[Items from a dataset]
>>>>>
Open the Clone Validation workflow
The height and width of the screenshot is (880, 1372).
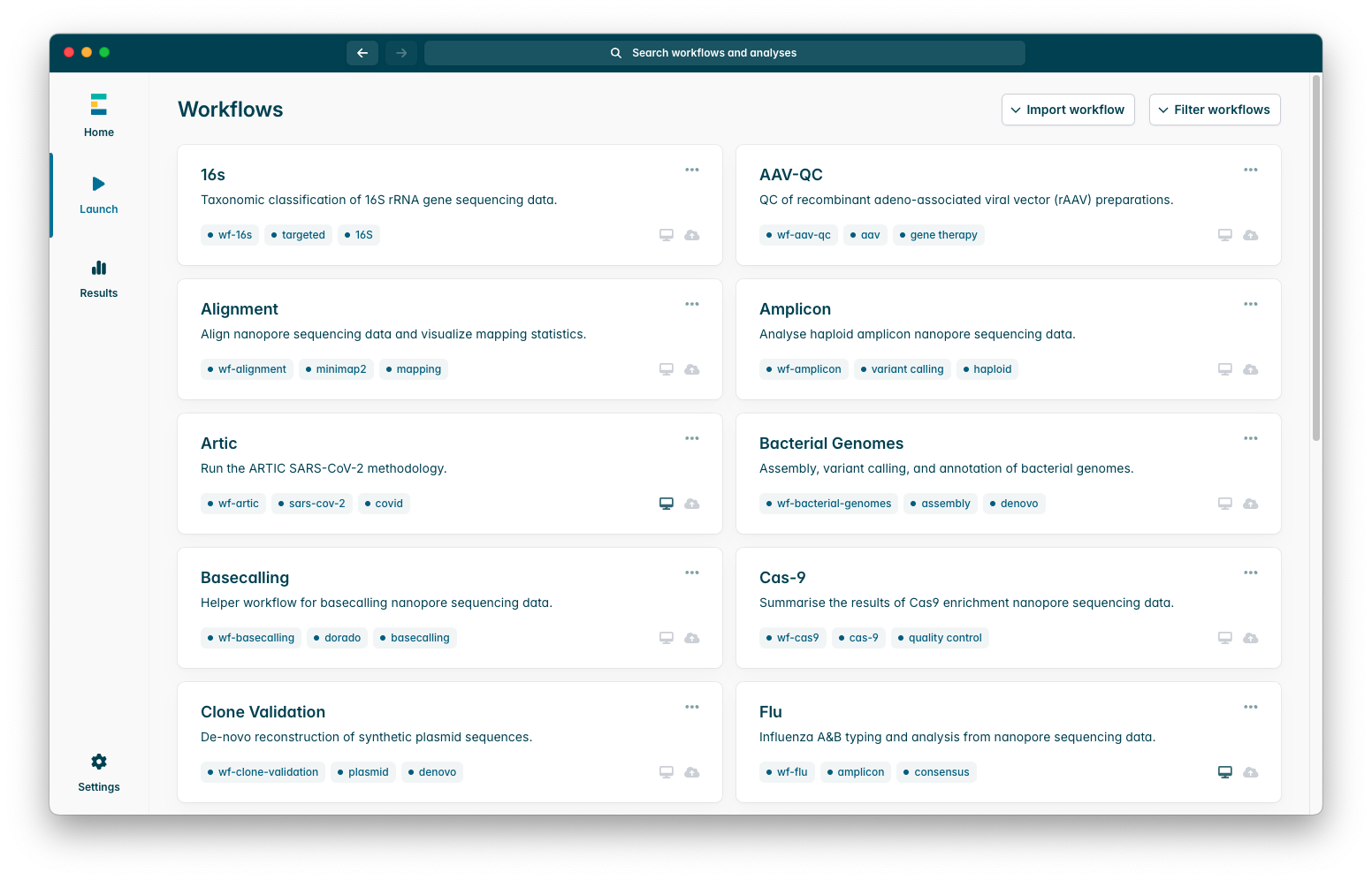click(x=263, y=712)
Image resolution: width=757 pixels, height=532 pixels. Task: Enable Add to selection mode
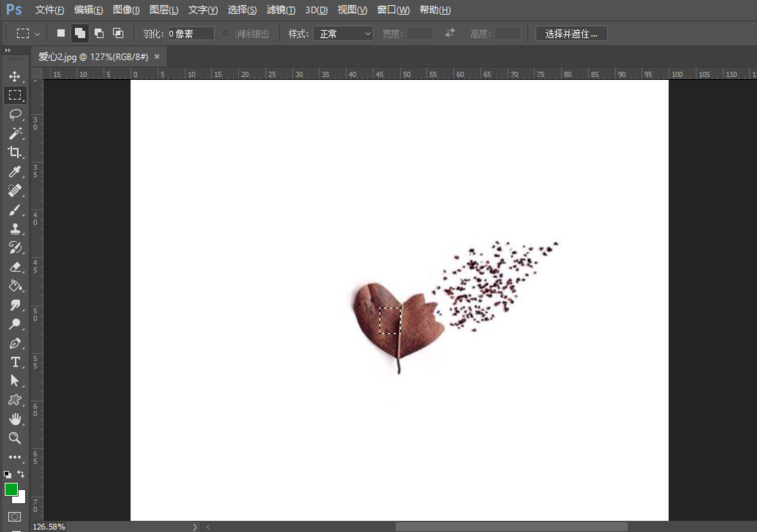[x=80, y=33]
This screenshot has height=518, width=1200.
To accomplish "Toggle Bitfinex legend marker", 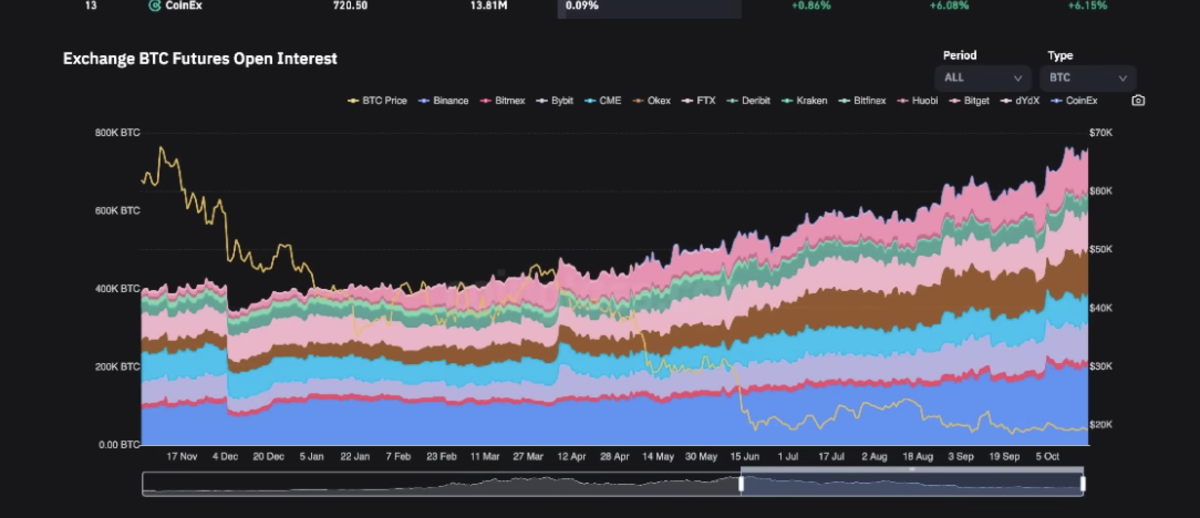I will (x=863, y=101).
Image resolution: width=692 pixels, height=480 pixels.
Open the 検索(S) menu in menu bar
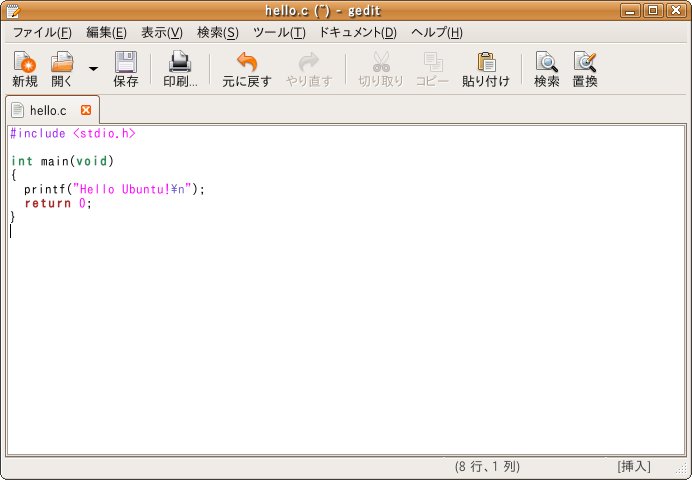tap(217, 32)
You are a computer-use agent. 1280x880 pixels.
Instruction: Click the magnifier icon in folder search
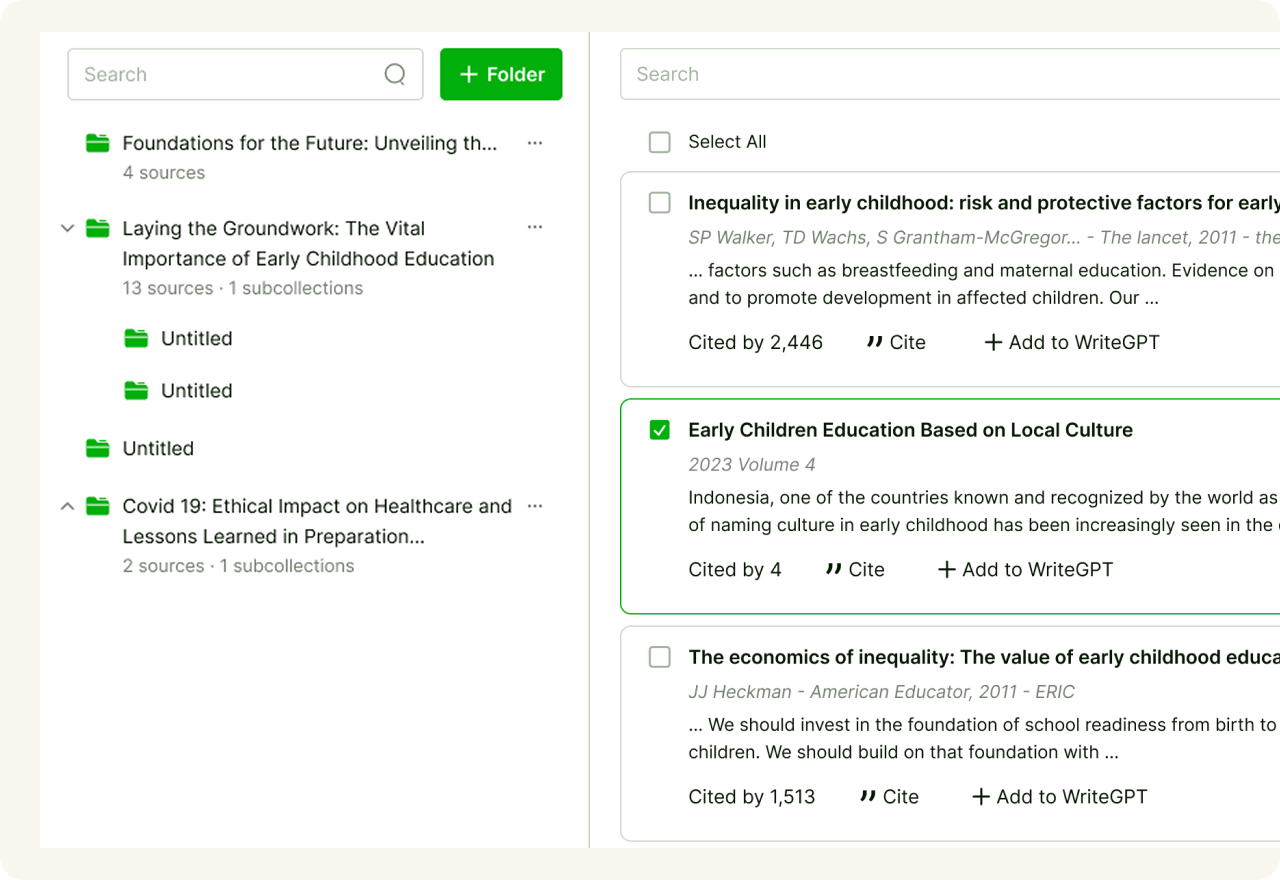coord(395,75)
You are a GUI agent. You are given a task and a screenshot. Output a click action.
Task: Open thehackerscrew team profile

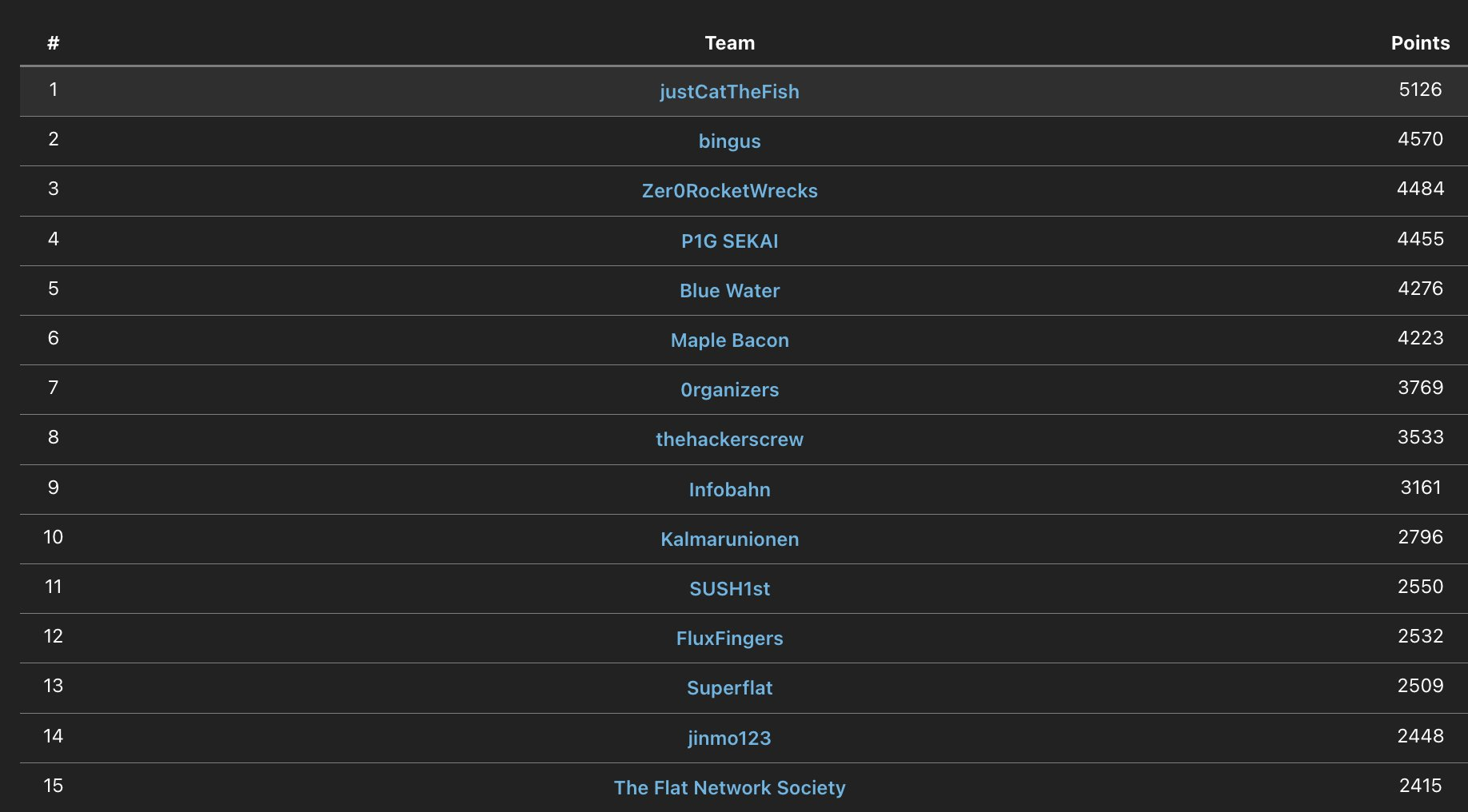729,440
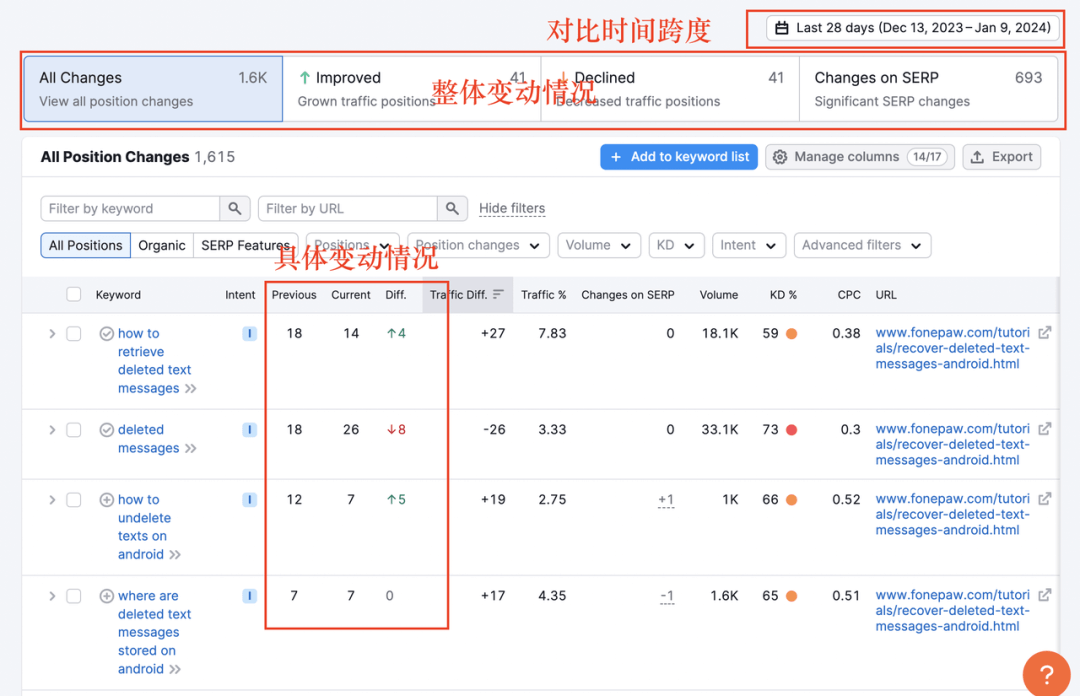Click the orange help question mark button
The width and height of the screenshot is (1080, 696).
pos(1046,673)
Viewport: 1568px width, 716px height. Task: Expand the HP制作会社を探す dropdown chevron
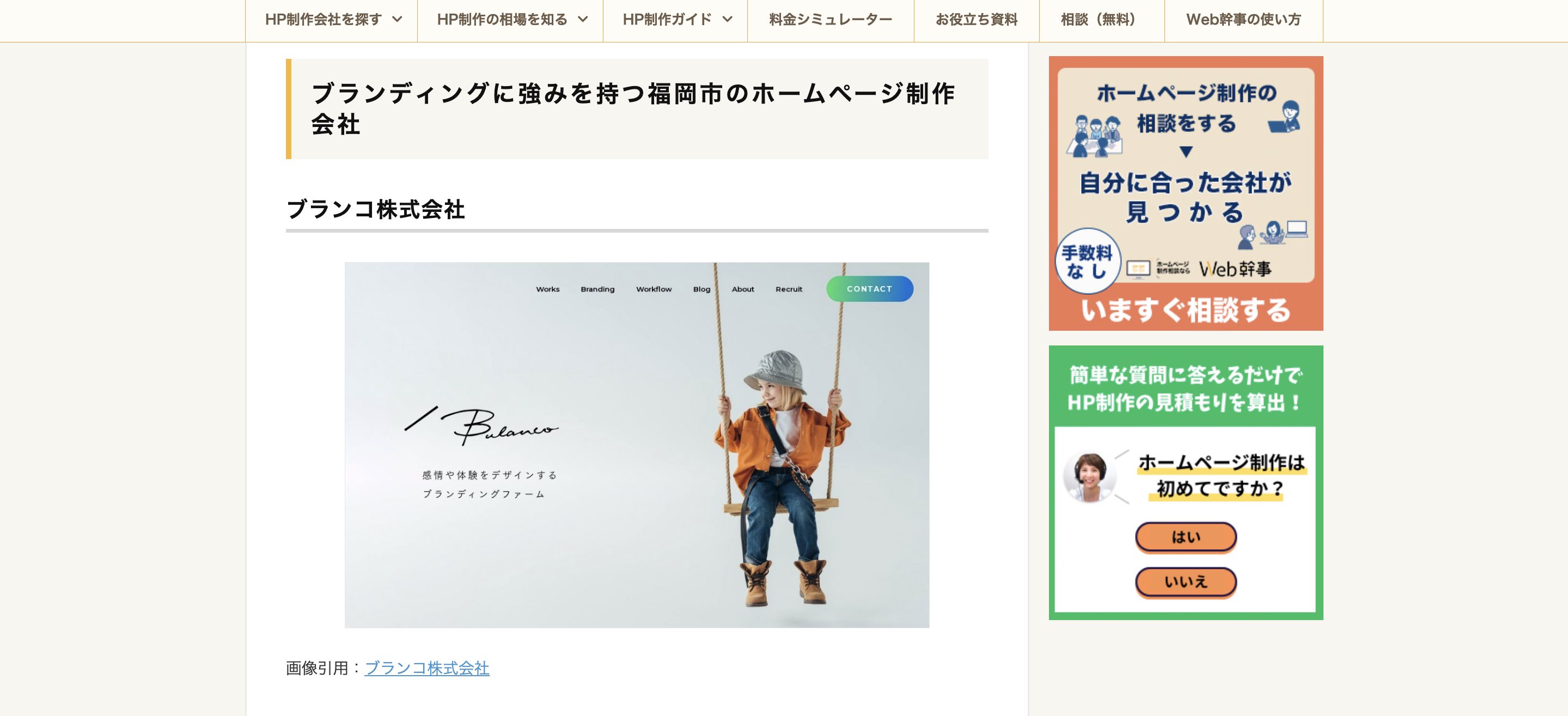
<<<<<
Determine how many lines in the entries hold the string "agent". Write only the number.

2